> **What to do**
[1] In the pandas question-and-answer page, which two things does the answer with 3 upvotes use to add a column of incrementing values?
[2] From the pandas question-and-answer page, reproduce the stretch from "Reputation: 2324" through "in each row.".

> **Reading passage**

Reputation: 2324
I have this simplified dataframe:
ID Fruit
F1 Apple
F2 Orange
F3 Banana
I want to add in the begining of the dataframe a new column df['New_ID']
which has the number 880
that increments by one in each row.
The output should be simply like:
New_ID ID Fruit
880 F1 Apple
881 F2 Orange
882 F3 Banana
I tried the following:
df['New_ID'] = ["880"] # but I want to do this without assigning it the list of numbers literally
Any idea how to solve this?
Thanks!
Upvotes: 116
Views: 285971
Reputation: 1582
If you have a long, chained expression, and you want to add a column with incrementing values, but you don't know the length of the dataframe (due to some of the chained expressions being groups or aggregations) you can also accomplish this by using assign()
and a lambda
df.assign(New_ID = lambda x: range(880, 880 + len(x))
Upvotes: 3
Reputation: 8683
Here:
df = df.reset_index()
df = df.rename(columns={"index":"New_ID"})
df['New_ID'] = df.index + 880
Upvotes: 93
Reputation: 502
I used the follow code:
df.insert(0, 'id', range(1, 1 + len(df)))
So my "id" columns is:
1, 2, 3, ...

> **Extracted data**

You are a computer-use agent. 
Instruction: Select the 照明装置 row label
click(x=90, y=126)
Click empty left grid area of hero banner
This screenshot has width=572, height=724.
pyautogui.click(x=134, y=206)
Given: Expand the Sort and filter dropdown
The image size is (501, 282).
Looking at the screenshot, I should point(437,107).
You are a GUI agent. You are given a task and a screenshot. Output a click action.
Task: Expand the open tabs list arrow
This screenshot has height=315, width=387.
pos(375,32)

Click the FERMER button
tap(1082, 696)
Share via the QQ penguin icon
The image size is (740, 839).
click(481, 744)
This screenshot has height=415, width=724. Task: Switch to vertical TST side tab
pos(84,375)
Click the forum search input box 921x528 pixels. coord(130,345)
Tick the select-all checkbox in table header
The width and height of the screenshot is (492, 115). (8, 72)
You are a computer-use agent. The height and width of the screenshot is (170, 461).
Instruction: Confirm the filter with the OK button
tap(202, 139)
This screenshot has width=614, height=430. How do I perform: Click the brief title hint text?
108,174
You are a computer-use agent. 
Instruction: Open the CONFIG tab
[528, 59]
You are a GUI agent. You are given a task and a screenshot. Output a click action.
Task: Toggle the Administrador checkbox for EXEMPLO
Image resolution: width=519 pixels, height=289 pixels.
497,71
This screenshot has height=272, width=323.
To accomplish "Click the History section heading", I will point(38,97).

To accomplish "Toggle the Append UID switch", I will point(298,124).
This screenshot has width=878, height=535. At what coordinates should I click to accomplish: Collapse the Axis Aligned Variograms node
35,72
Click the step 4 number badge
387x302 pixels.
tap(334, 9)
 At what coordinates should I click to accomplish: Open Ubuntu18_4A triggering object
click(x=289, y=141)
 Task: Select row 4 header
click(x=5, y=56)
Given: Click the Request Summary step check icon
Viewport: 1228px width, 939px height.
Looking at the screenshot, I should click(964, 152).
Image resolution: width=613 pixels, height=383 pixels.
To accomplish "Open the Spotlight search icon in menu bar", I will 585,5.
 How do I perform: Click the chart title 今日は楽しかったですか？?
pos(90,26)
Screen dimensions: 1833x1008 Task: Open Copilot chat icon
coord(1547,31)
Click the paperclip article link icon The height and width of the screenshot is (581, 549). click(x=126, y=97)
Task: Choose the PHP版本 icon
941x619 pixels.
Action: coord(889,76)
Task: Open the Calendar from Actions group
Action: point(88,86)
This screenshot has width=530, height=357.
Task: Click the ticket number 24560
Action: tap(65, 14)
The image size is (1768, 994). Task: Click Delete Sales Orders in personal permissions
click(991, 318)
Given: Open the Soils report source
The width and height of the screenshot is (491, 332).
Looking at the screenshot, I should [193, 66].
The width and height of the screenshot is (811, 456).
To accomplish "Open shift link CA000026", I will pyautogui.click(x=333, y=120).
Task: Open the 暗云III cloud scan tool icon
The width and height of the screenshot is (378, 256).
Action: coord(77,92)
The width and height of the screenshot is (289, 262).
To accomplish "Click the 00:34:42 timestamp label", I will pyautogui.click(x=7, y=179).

> **Problem solutions**
[1] It uses assign() and a lambda.

[2]
Reputation: 2324
I have this simplified dataframe:
ID Fruit
F1 Apple
F2 Orange
F3 Banana
I want to add in the begining of the dataframe a new column df['New_ID']
which has the number 880
that increments by one in each row.